### Text excerpt
*-*-*

Remediation of Matrices Contaminated by Explosives Through in Situ Chemical Oxidation

Technology #ua16-051

Questions about this technology? Ask a Technology Manager

Download Printable PDF

Categories
Researchers
Maria Sierra Alvarez
Professor, Chemical & Environmental Engineering
Jonathan Chorover
Professor, Dept Head, Soil/Water and Environmental Science
James Field
Professor, Chemical & Environmental Engineering
Managed By
Robert Sleeper
Licensing Manager (520) 626-4604

Title: Pretreatment for In Situ Chemical Oxidation

 

Invention: UA Researchers have tested and proposed a pretreatment to increase the effectiveness of in situ chemical oxidation (ISCO) remediation of matrices contaminated by explosives and other toxic aromatic compounds with nitro substituents.  The pretreatment step involves the injection or addition of a relatively inexpensive reducing agent (lactate or ethanol) which renders the contaminant more susceptible to conventional treatments (i.e. treatment with permanganate) due to the conversion of one or more nitro substituents to an amine group.  The pretreatment step is applicable to soil and aqueous matrices.

*-*-*

### Provided data

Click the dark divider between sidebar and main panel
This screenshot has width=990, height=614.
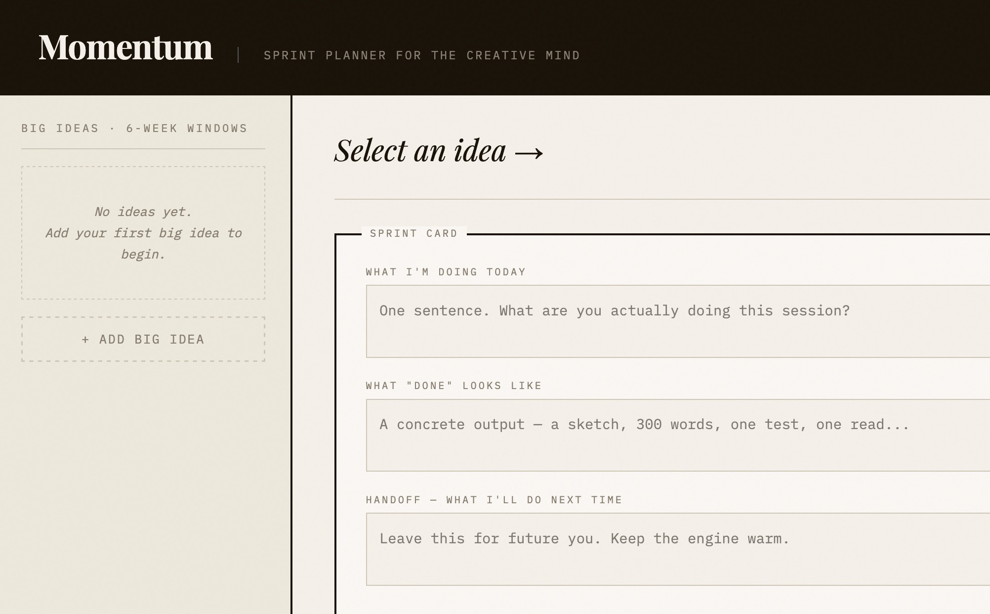(291, 354)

*-*-*

### What you have to do
Reproduce the entire text on remediating explosive-contaminated matrices by in situ chemical oxidation word for word.

### Answer box
Remediation of Matrices Contaminated by Explosives Through in Situ Chemical Oxidation

Technology #ua16-051

Questions about this technology? Ask a Technology Manager

Download Printable PDF

Categories
Researchers
Maria Sierra Alvarez
Professor, Chemical & Environmental Engineering
Jonathan Chorover
Professor, Dept Head, Soil/Water and Environmental Science
James Field
Professor, Chemical & Environmental Engineering
Managed By
Robert Sleeper
Licensing Manager (520) 626-4604

Title: Pretreatment for In Situ Chemical Oxidation

 

Invention: UA Researchers have tested and proposed a pretreatment to increase the effectiveness of in situ chemical oxidation (ISCO) remediation of matrices contaminated by explosives and other toxic aromatic compounds with nitro substituents.  The pretreatment step involves the injection or addition of a relatively inexpensive reducing agent (lactate or ethanol) which renders the contaminant more susceptible to conventional treatments (i.e. treatment with permanganate) due to the conversion of one or more nitro substituents to an amine group.  The pretreatment step is applicable to soil and aqueous matrices.